EXERCISE OBJECTIVE:
Return verbatim the item lines from the line containing "Where should I click to: Click the 材质" through the line containing "Looking at the screenshot, I should tap(631, 87).", inclusive.

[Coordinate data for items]
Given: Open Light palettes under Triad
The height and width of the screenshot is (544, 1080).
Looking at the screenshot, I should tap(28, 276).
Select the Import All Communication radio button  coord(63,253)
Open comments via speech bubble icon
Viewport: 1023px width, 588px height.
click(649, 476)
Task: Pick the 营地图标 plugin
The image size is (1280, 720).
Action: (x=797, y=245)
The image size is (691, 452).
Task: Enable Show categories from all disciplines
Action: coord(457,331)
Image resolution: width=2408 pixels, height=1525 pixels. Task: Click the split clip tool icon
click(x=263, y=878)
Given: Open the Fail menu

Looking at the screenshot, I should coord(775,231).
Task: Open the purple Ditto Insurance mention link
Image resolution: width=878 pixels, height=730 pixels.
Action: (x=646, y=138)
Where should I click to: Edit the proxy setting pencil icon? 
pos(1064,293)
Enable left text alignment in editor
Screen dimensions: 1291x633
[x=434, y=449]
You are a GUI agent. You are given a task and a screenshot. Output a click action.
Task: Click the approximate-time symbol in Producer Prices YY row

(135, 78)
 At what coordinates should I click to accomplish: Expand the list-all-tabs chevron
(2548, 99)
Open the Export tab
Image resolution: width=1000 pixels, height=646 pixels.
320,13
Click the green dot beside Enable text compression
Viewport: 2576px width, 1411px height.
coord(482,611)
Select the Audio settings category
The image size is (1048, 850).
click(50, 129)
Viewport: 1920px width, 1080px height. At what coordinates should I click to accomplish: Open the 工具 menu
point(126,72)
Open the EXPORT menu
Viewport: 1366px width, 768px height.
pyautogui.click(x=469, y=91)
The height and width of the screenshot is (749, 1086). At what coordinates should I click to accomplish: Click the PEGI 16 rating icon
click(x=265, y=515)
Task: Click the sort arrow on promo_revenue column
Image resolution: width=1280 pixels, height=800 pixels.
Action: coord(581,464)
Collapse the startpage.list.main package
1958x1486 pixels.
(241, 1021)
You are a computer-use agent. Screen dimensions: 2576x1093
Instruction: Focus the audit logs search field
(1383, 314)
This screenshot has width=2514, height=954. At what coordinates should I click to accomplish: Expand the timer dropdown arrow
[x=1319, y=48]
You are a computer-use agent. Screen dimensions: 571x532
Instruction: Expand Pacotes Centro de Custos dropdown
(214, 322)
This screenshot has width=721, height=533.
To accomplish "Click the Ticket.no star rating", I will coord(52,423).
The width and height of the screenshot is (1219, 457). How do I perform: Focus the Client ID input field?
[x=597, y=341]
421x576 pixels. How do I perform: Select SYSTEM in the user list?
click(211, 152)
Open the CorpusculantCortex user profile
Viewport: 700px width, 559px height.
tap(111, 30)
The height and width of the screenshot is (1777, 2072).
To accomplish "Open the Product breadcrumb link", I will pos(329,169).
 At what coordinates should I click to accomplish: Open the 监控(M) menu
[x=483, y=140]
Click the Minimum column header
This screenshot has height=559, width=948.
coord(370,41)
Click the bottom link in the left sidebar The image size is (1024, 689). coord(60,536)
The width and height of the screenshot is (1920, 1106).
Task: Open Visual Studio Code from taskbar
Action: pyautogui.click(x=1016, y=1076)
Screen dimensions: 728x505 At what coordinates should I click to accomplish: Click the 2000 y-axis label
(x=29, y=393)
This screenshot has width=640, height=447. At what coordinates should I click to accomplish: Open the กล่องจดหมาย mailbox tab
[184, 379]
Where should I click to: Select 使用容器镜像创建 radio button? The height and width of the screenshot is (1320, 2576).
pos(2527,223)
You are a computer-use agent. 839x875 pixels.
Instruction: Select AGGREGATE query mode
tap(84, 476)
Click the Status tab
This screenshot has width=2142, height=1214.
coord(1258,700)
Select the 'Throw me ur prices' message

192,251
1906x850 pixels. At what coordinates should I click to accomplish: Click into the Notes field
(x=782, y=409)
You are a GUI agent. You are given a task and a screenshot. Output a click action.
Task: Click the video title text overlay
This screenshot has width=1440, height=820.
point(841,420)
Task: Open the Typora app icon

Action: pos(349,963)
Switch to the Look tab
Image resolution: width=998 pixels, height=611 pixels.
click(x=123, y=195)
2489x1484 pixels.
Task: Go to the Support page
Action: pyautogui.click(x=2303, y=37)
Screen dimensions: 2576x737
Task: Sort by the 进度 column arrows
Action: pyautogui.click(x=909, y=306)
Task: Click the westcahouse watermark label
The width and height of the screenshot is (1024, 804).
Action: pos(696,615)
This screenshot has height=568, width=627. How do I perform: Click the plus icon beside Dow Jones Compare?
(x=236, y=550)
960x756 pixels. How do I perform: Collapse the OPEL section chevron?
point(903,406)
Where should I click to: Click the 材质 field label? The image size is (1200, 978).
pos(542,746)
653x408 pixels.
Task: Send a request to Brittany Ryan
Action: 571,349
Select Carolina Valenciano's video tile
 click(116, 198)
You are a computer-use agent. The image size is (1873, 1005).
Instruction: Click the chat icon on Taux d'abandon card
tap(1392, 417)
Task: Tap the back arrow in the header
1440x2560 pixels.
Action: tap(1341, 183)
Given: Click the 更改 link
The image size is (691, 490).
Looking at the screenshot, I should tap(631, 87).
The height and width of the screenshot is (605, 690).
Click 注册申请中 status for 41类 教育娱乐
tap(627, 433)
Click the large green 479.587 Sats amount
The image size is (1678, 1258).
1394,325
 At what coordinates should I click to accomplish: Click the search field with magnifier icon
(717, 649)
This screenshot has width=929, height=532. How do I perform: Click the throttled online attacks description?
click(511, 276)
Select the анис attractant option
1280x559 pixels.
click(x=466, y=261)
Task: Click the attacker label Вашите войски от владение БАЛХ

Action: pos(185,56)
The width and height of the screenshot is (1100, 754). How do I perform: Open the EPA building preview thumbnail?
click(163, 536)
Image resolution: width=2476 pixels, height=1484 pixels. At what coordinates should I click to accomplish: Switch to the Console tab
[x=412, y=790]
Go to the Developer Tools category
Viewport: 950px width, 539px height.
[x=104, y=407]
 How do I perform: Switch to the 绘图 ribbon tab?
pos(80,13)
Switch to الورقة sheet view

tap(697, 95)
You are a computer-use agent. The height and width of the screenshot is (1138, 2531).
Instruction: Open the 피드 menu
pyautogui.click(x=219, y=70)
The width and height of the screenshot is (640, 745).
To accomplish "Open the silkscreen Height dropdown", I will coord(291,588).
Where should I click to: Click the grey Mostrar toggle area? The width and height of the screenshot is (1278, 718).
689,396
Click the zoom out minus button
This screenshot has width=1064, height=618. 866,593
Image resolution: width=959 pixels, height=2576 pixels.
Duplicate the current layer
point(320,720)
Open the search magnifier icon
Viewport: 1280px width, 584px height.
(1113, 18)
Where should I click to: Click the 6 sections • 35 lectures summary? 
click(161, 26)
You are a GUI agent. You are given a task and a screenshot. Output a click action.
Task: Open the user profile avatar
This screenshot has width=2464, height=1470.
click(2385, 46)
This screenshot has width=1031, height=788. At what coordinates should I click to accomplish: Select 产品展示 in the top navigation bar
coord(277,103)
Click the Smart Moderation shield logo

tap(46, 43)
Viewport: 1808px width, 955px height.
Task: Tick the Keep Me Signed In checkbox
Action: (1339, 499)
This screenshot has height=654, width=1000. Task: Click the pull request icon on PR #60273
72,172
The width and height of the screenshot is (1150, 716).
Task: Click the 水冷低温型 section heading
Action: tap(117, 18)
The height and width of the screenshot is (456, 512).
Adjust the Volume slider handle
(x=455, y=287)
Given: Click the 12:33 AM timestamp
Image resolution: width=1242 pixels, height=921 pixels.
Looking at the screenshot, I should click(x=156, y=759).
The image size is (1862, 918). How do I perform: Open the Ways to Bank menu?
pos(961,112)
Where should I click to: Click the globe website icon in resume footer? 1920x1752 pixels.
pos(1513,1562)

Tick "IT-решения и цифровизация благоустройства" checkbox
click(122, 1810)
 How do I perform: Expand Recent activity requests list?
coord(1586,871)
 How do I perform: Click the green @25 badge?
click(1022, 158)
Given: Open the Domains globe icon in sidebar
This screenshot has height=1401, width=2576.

RESULT FOR THIS TASK:
Where should I click to: Click the 材质 field label? The image size is (1200, 978).
pos(542,746)
653x408 pixels.
Task: Send a request to Brittany Ryan
Action: 571,349
Select Carolina Valenciano's video tile
 click(116, 198)
You are a computer-use agent. The image size is (1873, 1005).
Instruction: Click the chat icon on Taux d'abandon card
tap(1392, 417)
Task: Tap the back arrow in the header
1440x2560 pixels.
Action: tap(1341, 183)
Given: Click the 更改 link
The image size is (691, 490).
Looking at the screenshot, I should tap(631, 87).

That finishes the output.